Now in school to become a medical doctor, Alan said he is keen to pursue psychiatry as one of his areas of specialisation. In fact, he chose the subject of mental health as one of his recent research projects, because he wanted to “make it personal,” he said.

His research paper was on the effects of television on LGBTQ+ mental health, and LGBTQ mental health in general.

“Media in all different forms plays a role in how people view the world and themselves, and everyone can relate to it. TV shows in particular are fun to analyze and there are a lot of interesting shows out there. Apart from making the research more personal, I wanted to focus on LGBT shows and mental health to raise awareness of issues present in LGBT populations.”

Here’s my interview with Alan. Hope you enjoy!

Thanks so much for joining us on our website, Alan. Can you tell us more about your research paper on the LGBTQ community and mental health?

Sure! The paper is on the effects of LGBTQ+ television shows on self-identity and mental health within young adult LGBTQ+ populations. In addition to exploring the negative effects that the lack of racially diverse LGBTQ+ representation in media has on LGTBQ+ individuals, I delved into many of the mental health disparities that exist among racial groups within the LGBTQ+ community. 

That’s so interesting! What were some of the significant findings you found with regards to race and ethnicity?

There were many interesting findings when looking at race and ethnicity. One is that gay youths of colour – which include Asians – have higher rates of suicidal ideation, planning and attempts, and attempts treated by a health care professional compared to gay White youths.

Another is that alcohol use among gay men of colour is associated with previous experiences of racism and sexual objectification, and is greater than that seen in gay White men. Also, it has been shown that gay Black men face the most racial-ethnic stigma in LGBTQ+ spaces while White sexual minority men experience the least, with Asian and Hispanic-Latino men in between. 

Can you tell us more about what you found with regards to gay Asian men, and more broadly the LGBTQ Asian community?

LGBTQ+ Asian Americans encounter intersectional stress and trauma created from cultural norms and stigma, interpersonal discrimination, internalised minority stress, and maladaptive coping and poor social support.

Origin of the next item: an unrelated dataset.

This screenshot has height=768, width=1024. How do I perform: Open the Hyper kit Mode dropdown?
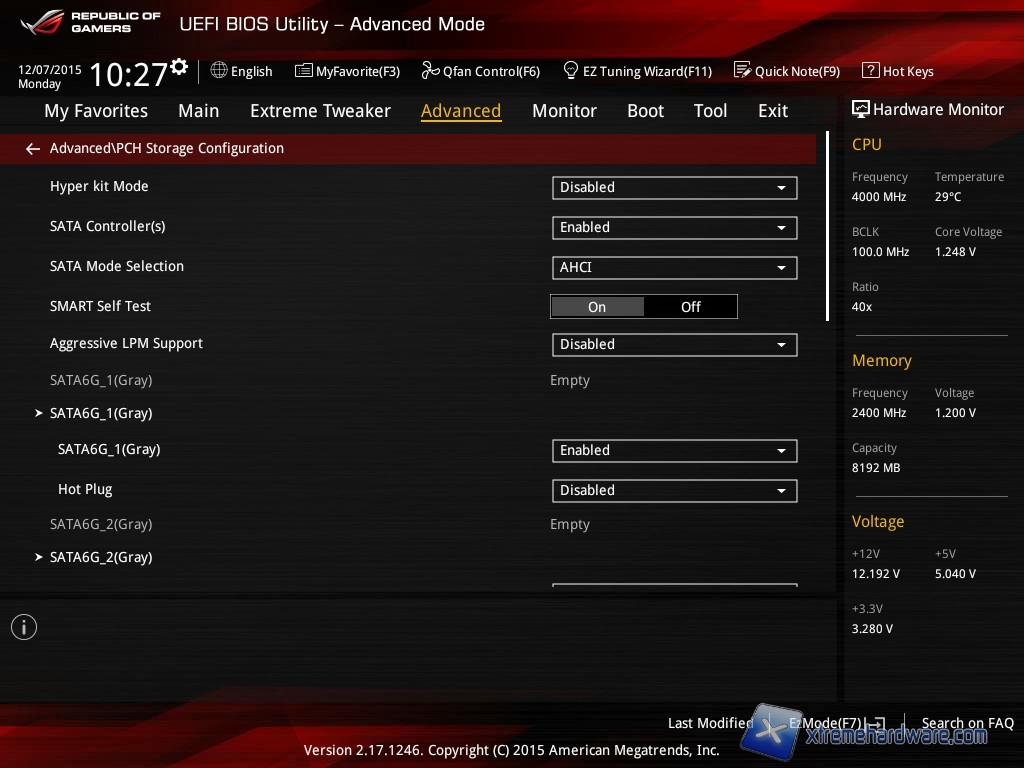(674, 187)

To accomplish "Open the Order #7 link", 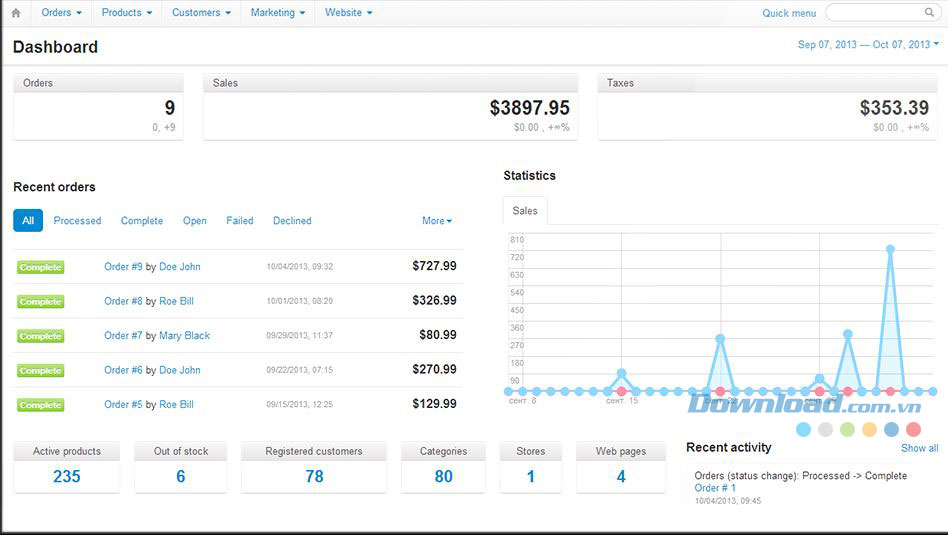I will 123,336.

All of that contributes to negative mental and sexual health outcomes in LGBTQ+ Asian Americans.

What were some of the interesting findings from your Instagram survey?

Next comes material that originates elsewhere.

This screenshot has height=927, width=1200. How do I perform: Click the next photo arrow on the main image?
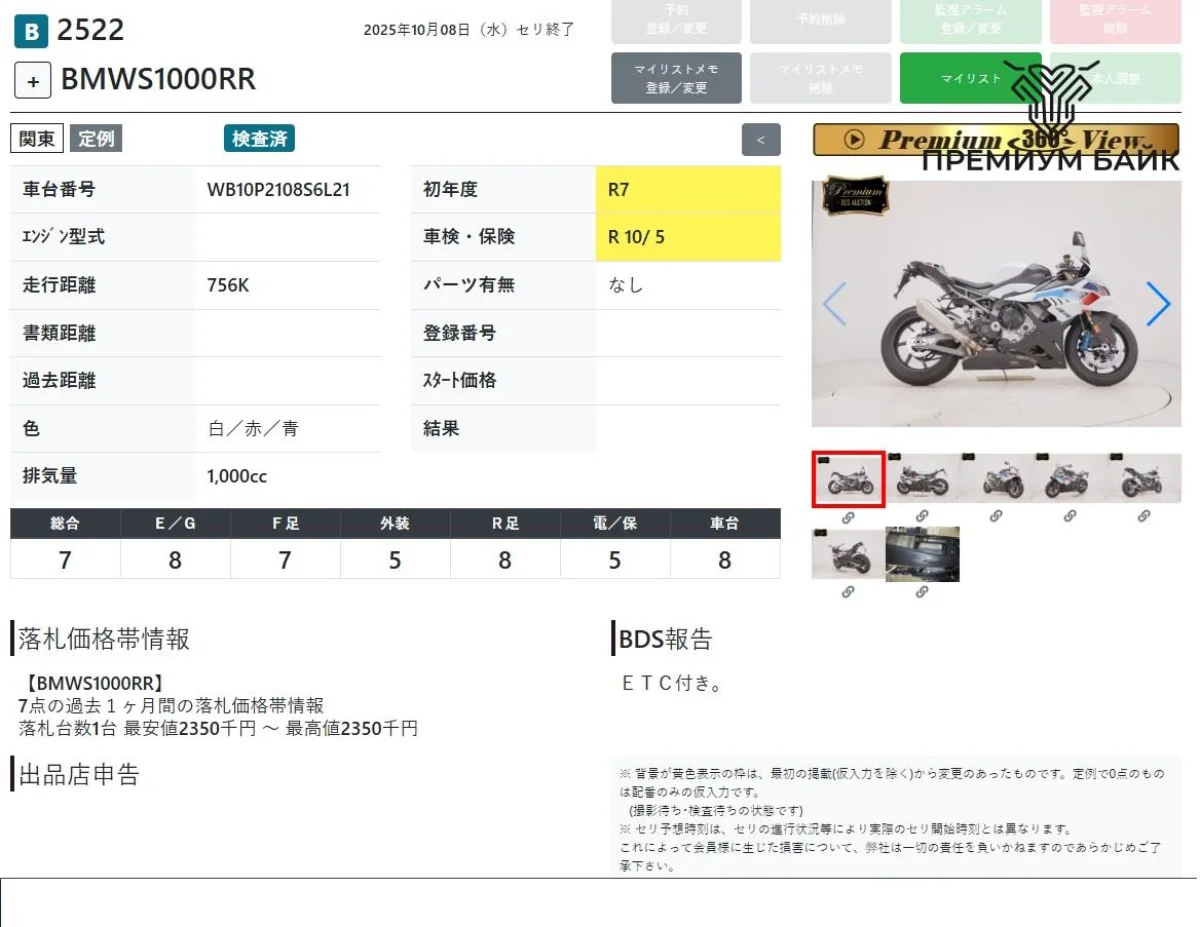1157,304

Another interesting finding is that LGBTQ+ individuals are 2.5 times more likely to be diagnosed with a mental disorder compared to heterosexual individuals.

Although more LGBTQ+ White respondents had symptoms compared to LGBTQ+ non-White respondents, more LGBTQ+ non-White respondents were diagnosed compared to LGBTQ+ White respondents. The most popular disorders being Generalized Anxiety Disorder (GAD), Major Depressive Disorder (MDD), and Post-Traumatic Stress Disorder (PTSD). 

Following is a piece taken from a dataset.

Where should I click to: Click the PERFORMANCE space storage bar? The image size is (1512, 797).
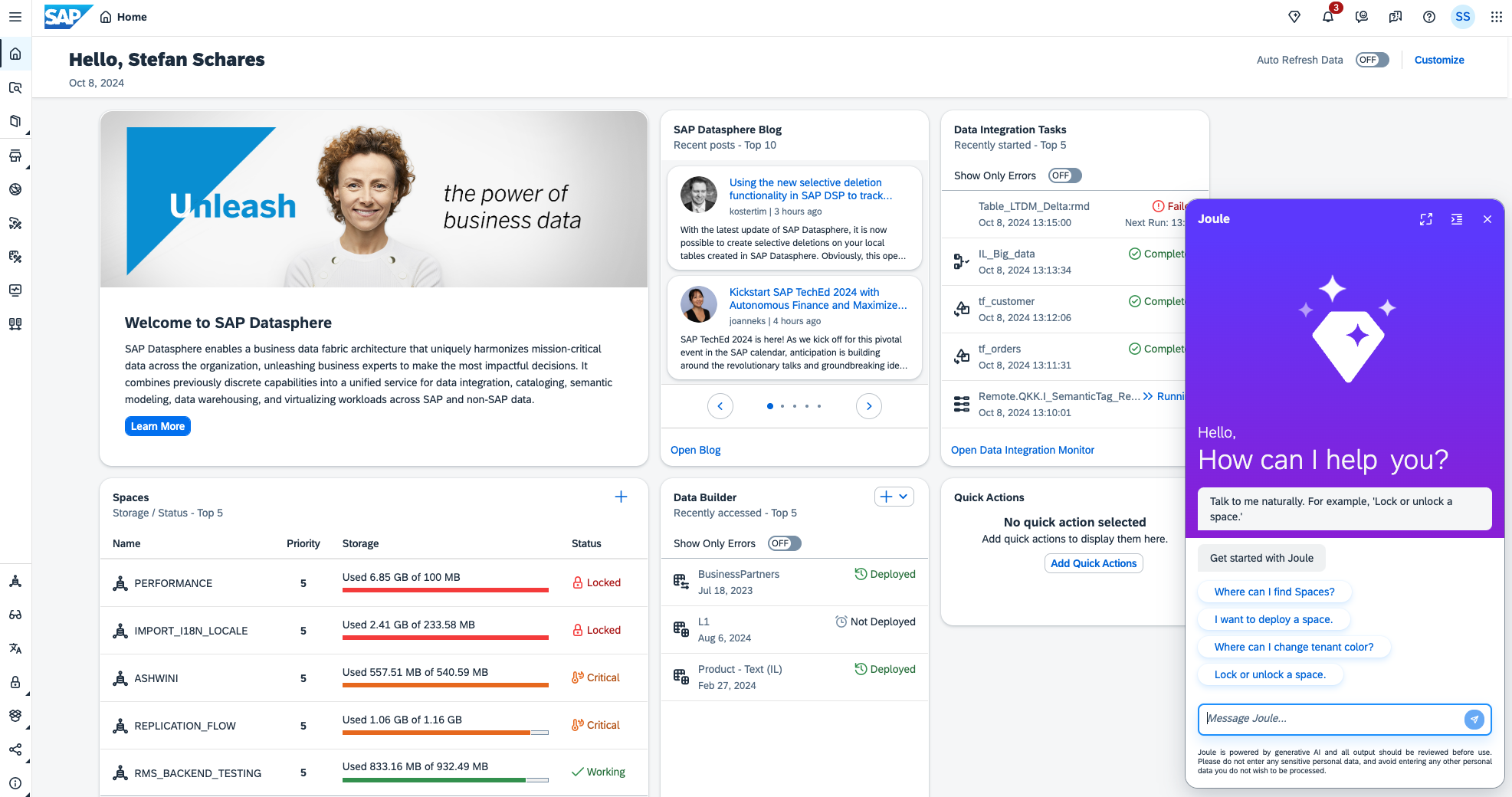(x=445, y=590)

Ok, last question! I heard you used to be a competitive swimmer! Is that how you got your physique and what are you doing these days to keep fit? Can you talk a little bit about how keeping fit helps with mental health?

I feel growing up swimming and then swimming competitively did build a good foundation in terms of health and physique. I grew up playing a lot of sports but nowadays, I mostly do cardio or lift to stay fit. Working out is a great way to help with mental health. It can help with anxiety and depression, build self-esteem, and thinking.